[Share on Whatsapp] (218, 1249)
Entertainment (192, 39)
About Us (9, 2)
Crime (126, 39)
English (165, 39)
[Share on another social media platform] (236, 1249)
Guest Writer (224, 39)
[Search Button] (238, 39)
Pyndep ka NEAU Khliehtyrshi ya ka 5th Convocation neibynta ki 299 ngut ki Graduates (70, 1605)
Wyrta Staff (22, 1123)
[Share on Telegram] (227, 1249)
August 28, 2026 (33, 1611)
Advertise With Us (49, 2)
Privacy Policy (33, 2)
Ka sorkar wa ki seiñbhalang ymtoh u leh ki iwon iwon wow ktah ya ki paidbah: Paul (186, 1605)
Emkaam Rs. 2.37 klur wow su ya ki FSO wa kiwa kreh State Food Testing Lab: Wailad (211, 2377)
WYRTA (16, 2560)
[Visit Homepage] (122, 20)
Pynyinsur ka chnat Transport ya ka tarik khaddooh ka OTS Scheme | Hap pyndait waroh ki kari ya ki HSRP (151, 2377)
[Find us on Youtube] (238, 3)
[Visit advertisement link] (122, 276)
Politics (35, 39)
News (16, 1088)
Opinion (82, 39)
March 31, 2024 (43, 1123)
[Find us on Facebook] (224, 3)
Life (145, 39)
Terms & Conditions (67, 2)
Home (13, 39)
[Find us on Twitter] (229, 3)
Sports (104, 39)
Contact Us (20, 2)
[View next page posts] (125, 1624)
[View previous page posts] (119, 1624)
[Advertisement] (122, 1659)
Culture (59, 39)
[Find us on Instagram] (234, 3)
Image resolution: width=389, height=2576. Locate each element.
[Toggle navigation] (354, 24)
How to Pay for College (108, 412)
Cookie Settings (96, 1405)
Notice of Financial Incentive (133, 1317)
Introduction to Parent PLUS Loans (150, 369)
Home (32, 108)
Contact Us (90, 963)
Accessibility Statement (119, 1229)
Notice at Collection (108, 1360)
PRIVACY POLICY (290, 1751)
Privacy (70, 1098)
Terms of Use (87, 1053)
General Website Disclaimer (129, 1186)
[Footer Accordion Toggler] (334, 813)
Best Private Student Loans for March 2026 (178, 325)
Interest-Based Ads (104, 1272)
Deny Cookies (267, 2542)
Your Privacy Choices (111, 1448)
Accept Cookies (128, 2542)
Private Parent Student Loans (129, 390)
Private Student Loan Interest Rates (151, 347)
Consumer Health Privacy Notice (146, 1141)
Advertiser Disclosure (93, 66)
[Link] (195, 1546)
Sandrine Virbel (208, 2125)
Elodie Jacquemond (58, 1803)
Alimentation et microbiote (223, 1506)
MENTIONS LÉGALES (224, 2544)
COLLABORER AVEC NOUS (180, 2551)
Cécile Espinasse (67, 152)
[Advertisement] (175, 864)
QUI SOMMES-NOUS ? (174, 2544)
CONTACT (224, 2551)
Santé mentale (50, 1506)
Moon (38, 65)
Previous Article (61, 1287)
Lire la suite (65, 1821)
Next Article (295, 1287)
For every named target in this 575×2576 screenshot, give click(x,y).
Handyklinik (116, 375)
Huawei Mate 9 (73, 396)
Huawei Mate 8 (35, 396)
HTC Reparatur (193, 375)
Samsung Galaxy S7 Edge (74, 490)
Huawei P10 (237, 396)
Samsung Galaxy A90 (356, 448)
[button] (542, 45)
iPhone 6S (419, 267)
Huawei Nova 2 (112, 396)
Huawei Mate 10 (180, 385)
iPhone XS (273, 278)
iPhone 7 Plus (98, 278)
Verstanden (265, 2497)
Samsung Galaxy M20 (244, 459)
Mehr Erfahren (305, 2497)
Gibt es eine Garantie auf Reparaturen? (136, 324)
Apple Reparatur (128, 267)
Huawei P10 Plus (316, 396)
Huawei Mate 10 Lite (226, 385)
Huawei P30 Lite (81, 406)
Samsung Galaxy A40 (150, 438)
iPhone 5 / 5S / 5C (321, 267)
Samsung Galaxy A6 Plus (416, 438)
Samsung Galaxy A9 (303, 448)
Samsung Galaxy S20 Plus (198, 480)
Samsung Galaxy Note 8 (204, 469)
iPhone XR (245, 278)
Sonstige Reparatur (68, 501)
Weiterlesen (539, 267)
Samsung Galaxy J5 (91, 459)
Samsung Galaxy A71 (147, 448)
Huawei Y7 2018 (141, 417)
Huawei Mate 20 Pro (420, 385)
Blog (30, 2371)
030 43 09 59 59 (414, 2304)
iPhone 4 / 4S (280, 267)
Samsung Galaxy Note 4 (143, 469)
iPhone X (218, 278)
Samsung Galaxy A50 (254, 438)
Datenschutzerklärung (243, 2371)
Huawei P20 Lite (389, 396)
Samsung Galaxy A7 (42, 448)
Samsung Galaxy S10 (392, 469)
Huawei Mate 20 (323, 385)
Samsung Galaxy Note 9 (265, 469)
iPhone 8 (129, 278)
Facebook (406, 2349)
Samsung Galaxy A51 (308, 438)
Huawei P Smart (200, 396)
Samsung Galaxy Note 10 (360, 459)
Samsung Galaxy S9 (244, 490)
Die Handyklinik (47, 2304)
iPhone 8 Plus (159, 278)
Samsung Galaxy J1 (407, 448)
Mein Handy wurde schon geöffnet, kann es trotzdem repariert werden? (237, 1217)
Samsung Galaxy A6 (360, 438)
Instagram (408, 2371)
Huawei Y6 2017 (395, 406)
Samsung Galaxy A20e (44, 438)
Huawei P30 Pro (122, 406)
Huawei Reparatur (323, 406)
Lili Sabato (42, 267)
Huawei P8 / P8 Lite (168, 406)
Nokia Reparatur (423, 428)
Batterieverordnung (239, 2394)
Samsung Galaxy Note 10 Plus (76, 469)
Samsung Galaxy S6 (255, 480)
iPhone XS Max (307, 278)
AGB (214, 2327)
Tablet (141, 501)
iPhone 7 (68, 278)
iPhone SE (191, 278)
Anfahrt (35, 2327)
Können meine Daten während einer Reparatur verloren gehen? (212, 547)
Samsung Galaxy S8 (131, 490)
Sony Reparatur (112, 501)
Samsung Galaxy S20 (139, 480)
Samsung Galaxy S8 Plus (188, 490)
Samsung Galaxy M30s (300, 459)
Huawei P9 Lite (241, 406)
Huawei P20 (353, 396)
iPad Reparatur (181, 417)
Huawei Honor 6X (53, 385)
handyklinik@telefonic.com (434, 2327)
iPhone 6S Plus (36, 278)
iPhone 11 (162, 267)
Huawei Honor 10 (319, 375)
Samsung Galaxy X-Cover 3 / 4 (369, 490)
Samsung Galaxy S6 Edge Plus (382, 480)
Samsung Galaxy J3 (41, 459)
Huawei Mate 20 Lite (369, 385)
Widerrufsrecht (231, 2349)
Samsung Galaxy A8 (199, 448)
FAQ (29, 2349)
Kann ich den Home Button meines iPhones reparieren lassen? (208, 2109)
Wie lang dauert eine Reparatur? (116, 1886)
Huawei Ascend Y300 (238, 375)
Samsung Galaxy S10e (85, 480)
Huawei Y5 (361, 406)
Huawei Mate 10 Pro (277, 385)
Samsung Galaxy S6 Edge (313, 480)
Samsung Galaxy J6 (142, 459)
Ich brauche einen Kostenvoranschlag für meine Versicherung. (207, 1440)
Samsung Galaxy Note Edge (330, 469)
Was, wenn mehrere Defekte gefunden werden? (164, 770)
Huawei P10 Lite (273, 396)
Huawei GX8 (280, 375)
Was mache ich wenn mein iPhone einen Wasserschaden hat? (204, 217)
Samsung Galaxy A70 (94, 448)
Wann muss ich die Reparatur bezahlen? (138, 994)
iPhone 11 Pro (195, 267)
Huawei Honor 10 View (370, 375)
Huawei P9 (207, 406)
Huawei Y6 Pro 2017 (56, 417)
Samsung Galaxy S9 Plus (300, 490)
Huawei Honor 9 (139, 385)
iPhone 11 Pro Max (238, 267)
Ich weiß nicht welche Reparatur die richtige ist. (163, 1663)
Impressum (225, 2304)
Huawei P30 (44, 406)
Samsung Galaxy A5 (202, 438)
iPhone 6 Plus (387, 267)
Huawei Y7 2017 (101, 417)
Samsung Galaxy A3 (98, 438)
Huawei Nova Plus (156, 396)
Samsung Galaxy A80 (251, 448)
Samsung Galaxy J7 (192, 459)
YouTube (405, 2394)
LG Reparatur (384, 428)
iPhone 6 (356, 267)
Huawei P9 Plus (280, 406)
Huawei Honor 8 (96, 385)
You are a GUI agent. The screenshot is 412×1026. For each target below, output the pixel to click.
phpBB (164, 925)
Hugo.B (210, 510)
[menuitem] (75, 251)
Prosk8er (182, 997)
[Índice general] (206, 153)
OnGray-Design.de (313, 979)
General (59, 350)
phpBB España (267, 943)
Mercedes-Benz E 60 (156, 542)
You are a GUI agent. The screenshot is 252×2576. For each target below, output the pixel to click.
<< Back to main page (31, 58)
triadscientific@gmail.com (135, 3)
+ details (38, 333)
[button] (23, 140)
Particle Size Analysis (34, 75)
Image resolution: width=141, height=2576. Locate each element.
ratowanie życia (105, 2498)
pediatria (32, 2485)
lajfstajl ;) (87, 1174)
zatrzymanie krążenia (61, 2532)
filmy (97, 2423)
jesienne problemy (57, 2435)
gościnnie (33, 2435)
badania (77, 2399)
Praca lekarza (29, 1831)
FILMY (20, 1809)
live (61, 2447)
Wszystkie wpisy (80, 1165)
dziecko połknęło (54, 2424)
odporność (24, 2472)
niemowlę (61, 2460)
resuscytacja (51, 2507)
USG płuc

------------

[Required action] Could you return exactly the stretch of the data above that starts at the line with "Santé mentale (50, 1506)" and ends at the line with "iPhone 7 Plus (98, 278)", both lines included?

[Task solution]
Santé mentale (50, 1506)
Moon (38, 65)
Previous Article (61, 1287)
Lire la suite (65, 1821)
Next Article (295, 1287)
For every named target in this 575×2576 screenshot, give click(x,y).
Handyklinik (116, 375)
Huawei Mate 9 (73, 396)
Huawei Mate 8 (35, 396)
HTC Reparatur (193, 375)
Samsung Galaxy S7 Edge (74, 490)
Huawei P10 (237, 396)
Samsung Galaxy A90 (356, 448)
[button] (542, 45)
iPhone 6S (419, 267)
Huawei Nova 2 (112, 396)
Huawei Mate 10 (180, 385)
iPhone XS (273, 278)
iPhone 7 Plus (98, 278)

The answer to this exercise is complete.